---- PROVIDED DATA

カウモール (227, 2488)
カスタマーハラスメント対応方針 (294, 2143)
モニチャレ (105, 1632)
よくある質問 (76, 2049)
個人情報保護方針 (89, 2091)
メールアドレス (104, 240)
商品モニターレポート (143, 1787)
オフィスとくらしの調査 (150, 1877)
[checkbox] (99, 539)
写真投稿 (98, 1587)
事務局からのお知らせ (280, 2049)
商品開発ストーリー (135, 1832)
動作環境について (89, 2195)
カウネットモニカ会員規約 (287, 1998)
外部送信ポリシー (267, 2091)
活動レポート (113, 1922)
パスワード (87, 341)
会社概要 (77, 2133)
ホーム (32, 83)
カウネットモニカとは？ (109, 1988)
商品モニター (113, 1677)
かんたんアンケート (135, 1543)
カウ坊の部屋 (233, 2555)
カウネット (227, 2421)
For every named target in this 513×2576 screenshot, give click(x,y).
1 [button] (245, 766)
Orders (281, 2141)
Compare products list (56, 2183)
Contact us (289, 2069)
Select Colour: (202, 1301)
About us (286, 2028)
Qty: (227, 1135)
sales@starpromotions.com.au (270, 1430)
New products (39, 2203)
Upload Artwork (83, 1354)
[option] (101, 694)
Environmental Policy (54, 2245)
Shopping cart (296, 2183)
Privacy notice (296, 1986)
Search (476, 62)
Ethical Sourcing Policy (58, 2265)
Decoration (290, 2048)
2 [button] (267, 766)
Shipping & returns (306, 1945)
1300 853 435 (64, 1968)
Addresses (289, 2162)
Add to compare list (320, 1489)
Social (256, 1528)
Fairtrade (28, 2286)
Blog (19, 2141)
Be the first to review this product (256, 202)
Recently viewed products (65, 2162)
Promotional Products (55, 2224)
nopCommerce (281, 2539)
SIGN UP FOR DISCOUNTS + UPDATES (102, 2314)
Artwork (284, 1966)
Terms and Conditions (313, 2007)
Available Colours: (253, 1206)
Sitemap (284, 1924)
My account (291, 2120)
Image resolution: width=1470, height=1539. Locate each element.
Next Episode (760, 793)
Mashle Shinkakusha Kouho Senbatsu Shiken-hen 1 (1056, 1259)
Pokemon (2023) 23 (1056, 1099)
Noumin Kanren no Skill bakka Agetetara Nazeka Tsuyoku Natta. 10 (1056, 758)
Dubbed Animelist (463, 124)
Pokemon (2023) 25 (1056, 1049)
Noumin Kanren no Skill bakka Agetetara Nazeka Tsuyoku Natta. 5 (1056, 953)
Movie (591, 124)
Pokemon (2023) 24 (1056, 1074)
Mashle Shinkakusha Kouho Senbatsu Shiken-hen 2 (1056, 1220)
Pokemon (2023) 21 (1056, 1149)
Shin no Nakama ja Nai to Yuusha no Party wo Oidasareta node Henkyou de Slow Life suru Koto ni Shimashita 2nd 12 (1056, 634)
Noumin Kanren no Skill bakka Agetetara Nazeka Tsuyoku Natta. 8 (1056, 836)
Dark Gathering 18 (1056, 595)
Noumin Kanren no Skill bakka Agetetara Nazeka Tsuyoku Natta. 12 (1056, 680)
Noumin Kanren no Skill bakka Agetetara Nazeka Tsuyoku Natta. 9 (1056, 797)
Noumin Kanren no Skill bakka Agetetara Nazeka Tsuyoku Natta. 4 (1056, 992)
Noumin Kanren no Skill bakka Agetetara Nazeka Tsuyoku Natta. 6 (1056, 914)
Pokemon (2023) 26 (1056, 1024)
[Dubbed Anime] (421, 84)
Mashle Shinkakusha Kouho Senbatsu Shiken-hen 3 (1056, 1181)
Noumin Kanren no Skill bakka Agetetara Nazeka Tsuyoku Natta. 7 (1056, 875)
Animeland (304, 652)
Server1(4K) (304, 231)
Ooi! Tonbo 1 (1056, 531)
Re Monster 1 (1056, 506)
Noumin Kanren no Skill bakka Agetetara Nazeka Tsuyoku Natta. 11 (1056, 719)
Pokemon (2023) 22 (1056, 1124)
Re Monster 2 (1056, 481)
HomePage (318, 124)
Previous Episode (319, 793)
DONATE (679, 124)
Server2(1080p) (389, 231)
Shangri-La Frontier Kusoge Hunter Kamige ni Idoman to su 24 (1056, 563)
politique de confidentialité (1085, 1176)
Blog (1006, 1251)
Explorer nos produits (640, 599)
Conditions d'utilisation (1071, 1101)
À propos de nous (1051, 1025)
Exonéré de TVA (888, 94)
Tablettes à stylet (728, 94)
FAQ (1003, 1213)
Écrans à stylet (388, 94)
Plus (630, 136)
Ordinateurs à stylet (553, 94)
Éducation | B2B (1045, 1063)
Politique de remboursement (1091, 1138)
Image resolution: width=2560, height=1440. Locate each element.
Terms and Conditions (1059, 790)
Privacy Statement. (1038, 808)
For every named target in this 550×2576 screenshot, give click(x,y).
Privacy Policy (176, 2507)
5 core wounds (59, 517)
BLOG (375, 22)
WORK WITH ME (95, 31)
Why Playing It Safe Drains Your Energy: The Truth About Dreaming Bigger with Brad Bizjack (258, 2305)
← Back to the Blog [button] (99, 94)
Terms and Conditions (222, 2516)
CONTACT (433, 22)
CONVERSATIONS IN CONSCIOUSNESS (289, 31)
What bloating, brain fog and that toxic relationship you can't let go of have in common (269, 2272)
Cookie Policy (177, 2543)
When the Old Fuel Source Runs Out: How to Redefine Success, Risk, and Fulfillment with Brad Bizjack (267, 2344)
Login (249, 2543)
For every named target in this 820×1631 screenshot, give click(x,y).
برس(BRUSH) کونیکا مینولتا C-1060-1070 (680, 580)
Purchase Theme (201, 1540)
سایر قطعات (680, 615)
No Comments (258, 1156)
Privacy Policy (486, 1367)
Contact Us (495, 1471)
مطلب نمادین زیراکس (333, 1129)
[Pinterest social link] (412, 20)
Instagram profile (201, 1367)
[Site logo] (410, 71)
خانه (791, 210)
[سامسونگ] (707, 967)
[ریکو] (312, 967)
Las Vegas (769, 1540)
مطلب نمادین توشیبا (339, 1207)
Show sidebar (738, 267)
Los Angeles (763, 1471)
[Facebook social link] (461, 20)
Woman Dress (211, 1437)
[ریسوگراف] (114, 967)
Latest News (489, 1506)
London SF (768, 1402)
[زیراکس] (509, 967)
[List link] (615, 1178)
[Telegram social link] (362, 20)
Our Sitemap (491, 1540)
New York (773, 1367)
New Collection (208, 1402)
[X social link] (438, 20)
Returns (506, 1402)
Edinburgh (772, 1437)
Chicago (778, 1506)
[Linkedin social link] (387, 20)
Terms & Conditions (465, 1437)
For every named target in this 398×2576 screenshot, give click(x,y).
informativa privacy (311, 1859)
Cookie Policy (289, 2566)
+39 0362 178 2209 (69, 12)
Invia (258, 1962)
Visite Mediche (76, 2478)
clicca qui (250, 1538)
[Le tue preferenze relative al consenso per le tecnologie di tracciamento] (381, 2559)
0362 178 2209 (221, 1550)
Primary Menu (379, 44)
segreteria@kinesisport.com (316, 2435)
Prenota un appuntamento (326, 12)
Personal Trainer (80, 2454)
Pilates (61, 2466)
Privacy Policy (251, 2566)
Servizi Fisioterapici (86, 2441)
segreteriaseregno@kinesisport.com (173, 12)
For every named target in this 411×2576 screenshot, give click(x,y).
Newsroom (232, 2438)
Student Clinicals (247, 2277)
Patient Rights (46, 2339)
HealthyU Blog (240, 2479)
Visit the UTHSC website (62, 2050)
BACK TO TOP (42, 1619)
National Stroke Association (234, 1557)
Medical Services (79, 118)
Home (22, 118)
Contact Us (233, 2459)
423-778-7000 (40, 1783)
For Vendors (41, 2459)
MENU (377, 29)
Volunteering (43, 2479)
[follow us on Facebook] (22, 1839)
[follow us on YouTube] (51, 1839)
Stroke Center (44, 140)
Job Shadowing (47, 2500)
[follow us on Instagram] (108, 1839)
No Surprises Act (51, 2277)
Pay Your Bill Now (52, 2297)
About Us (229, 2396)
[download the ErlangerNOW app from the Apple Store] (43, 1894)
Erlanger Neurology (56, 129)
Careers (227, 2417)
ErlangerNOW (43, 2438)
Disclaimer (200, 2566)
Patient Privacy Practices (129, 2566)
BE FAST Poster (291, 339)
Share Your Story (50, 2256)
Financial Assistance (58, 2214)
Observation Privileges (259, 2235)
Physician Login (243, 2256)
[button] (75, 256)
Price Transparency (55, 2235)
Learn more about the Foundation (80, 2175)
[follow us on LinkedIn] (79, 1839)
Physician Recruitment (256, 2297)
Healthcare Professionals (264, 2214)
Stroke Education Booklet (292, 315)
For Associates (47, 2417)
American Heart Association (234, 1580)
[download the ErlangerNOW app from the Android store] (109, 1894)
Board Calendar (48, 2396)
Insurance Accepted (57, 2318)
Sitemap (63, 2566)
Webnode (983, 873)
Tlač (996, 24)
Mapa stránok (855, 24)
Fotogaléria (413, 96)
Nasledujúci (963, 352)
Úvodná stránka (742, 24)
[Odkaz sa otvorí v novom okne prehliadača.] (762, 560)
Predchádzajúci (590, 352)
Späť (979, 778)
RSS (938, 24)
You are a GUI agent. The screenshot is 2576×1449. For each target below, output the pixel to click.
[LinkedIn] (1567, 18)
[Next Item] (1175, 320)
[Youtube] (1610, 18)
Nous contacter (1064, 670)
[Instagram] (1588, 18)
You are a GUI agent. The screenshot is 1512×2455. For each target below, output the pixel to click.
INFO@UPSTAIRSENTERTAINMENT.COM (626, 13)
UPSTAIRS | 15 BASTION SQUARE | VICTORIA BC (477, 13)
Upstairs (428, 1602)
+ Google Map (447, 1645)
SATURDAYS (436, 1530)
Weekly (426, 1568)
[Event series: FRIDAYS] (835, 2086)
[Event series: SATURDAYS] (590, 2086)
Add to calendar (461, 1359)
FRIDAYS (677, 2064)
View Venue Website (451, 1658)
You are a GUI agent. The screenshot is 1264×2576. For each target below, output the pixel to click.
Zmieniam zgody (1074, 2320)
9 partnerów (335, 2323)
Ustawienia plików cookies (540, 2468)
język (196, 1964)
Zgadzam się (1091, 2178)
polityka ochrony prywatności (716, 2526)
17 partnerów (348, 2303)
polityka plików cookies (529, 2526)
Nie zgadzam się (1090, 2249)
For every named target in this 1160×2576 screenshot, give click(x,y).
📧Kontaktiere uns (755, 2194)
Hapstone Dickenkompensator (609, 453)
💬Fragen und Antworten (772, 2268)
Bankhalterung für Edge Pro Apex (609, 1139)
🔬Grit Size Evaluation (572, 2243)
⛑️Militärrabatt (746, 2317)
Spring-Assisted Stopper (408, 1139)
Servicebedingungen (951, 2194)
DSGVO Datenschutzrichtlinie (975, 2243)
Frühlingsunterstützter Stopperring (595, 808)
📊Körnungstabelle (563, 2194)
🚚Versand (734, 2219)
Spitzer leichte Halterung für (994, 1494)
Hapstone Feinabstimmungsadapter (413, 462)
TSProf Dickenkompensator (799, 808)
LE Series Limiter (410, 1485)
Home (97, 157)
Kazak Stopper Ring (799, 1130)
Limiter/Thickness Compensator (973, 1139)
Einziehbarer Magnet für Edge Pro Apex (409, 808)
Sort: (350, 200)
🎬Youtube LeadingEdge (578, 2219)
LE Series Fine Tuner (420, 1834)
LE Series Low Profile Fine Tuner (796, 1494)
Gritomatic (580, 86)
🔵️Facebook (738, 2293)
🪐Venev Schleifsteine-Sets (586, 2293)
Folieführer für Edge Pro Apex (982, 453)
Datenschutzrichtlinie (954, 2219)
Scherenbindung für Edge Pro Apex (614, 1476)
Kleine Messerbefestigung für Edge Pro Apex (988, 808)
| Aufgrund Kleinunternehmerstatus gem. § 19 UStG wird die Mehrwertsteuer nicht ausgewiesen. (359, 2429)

--------

-- YOUR ASSIGNMENT --
Look above for the line with "カウネットモニカ会員規約 (287, 1998)"; retype exactly that line, every line after it up to the line with "Noumin Kanren no Skill bakka Agetetara Nazeka Tsuyoku Natta. 10", and that line too, nothing else.

-- OUTPUT FOR THIS TASK --
カウネットモニカ会員規約 (287, 1998)
外部送信ポリシー (267, 2091)
活動レポート (113, 1922)
パスワード (87, 341)
会社概要 (77, 2133)
ホーム (32, 83)
カウネットモニカとは？ (109, 1988)
商品モニター (113, 1677)
かんたんアンケート (135, 1543)
カウ坊の部屋 (233, 2555)
カウネット (227, 2421)
For every named target in this 513×2576 screenshot, give click(x,y).
1 [button] (245, 766)
Orders (281, 2141)
Compare products list (56, 2183)
Contact us (289, 2069)
Select Colour: (202, 1301)
About us (286, 2028)
Qty: (227, 1135)
sales@starpromotions.com.au (270, 1430)
New products (39, 2203)
Upload Artwork (83, 1354)
[option] (101, 694)
Environmental Policy (54, 2245)
Shopping cart (296, 2183)
Privacy notice (296, 1986)
Search (476, 62)
Ethical Sourcing Policy (58, 2265)
Decoration (290, 2048)
2 [button] (267, 766)
Shipping & returns (306, 1945)
1300 853 435 (64, 1968)
Addresses (289, 2162)
Add to compare list (320, 1489)
Social (256, 1528)
Fairtrade (28, 2286)
Blog (19, 2141)
Be the first to review this product (256, 202)
Recently viewed products (65, 2162)
Promotional Products (55, 2224)
nopCommerce (281, 2539)
SIGN UP FOR DISCOUNTS + UPDATES (102, 2314)
Artwork (284, 1966)
Terms and Conditions (313, 2007)
Available Colours: (253, 1206)
Sitemap (284, 1924)
My account (291, 2120)
Image resolution: width=1470, height=1539. Locate each element.
Next Episode (760, 793)
Mashle Shinkakusha Kouho Senbatsu Shiken-hen 1 (1056, 1259)
Pokemon (2023) 23 (1056, 1099)
Noumin Kanren no Skill bakka Agetetara Nazeka Tsuyoku Natta. 10 (1056, 758)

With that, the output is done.